What is needed: Write what comes next in the passage below on iTunes, the iPod and the iPhone, starting after its last sentence. The data that follows the passage is not part of it.

Document passage:
The iTunes music store firmly established the iPod as the coolest new-tech gadget of the year, and local online stores were opened for customers in several European countries during 2004. By early 2008, iTunes had become the second largest music retailer in the US, trailing only Walmart. Despite the subsequent launch of numerous rival music players and download services, none provided a challenge compelling enough to rival Apple's offer. Perhaps the most notable failure was Microsoft's Zune device, launched in 2006 and eventually discontinued five years later because of lack of demand. Another threat was the growing restlessness of record companies over the dominance of iTunes, and Apple's apparent inflexibility on pricing and other issues. The record groups made repeated attempts to support or even set up a rival service which might reduce iTunes' power, but these attempts also eventually fizzled out, countered by moves by Apple to appease their more serious objections, notably an agreement towards the end of 2008 to drop digital rights management of tracks and also introduce variable pricing.
From this point onwards, Apple's technology has developed in an almost seamless straight line. The launch of a video iPod opened a whole new revenue stream with the sale of music videos, TV episodes and feature length movies. In 2008, Apple agreed a deal with most of the major Hollywood studios to start selling video downloads of movies on the same day they are released on DVD. The iPod also provided the platform for a jump into a whole new market. The addition of wireless connectivity transformed the iPod into the iPhone, launched in the US at the end of June 2007. Like other so-called "smart" phones then being marketed by the likes of Nokia or Blackberry, this combined a mobile phone handset with a web browser, music and video player. But unlike rival products at the time, it was far more compact and stylish, plainly designed to appeal to the wider consumer market rather than merely high-end business users.

Provided material:
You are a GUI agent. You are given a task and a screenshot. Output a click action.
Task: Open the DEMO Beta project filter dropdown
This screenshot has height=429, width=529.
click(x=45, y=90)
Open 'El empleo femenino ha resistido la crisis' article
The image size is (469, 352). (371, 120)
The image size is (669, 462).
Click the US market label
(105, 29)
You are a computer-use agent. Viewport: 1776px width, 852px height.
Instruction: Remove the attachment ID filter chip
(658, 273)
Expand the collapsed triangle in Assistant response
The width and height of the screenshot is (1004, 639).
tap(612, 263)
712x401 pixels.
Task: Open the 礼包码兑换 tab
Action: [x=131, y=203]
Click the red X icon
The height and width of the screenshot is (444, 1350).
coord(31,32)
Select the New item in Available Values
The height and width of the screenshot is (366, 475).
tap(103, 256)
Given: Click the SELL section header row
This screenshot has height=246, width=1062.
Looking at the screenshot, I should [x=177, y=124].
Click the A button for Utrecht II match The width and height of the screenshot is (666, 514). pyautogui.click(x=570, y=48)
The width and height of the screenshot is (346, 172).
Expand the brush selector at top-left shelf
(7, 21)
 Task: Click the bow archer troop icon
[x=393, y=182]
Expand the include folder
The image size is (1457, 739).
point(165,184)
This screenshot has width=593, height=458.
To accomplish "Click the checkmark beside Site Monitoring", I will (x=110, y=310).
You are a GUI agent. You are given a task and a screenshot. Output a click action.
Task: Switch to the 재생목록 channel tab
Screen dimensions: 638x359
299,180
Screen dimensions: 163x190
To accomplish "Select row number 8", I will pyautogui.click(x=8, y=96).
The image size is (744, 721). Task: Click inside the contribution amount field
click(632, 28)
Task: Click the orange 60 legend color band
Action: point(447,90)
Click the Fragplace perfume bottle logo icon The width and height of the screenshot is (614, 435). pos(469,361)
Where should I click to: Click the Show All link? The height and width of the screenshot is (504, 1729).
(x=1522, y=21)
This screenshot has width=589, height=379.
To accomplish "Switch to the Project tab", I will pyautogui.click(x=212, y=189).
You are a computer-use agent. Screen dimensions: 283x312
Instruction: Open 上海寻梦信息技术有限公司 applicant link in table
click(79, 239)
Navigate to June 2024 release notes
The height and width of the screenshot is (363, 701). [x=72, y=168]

Output:
Although demand for the iPhone was intense from the start, the real breakthrough for the device was the launch of a 3G version in July 2008, with faster and more efficient voice and data communications, as well as built-in GPS. The iPhone was rolled out to almost 70 markets by the end of 2008. During 2009, the various exclusivity agreements tieing the device to individual mobile carriers were systematically relaxed allowing competing services to offer the iPhone to their customers. At the same time availability was rolled out to an ever larger number of countries, establishing the iPhone as a truly global device. More sophisticated versions of the iPhone have also followed and these in turn paved the way for a new device.
The iPad tablet computer, which launched in March 2010, was in effect a larger version of the iPhone, with a 10-inch touch screen and a wide range of bundled software, not just iPhone-style apps, but also iBooks, a new service intended to revolutionise the e-reader market. First year sales for the iPad were an astonishing 7.5m units, generating revenues of $5.0bn. Just one year later, the company launched iPad 2, thinner and lighter than its predecessor, and complete with two cameras, one front one back, like the newer iPhones. Several improved versions of the iPad have been launched since, offering higher resolution screens, faster processors and more sophisticated connectivity. In November 2012, the company also launched a long-rumoured "mini" version with a smaller screen and lower price, designed to head off growing competition from other tablets introduced by Samsung, Google and Amazon.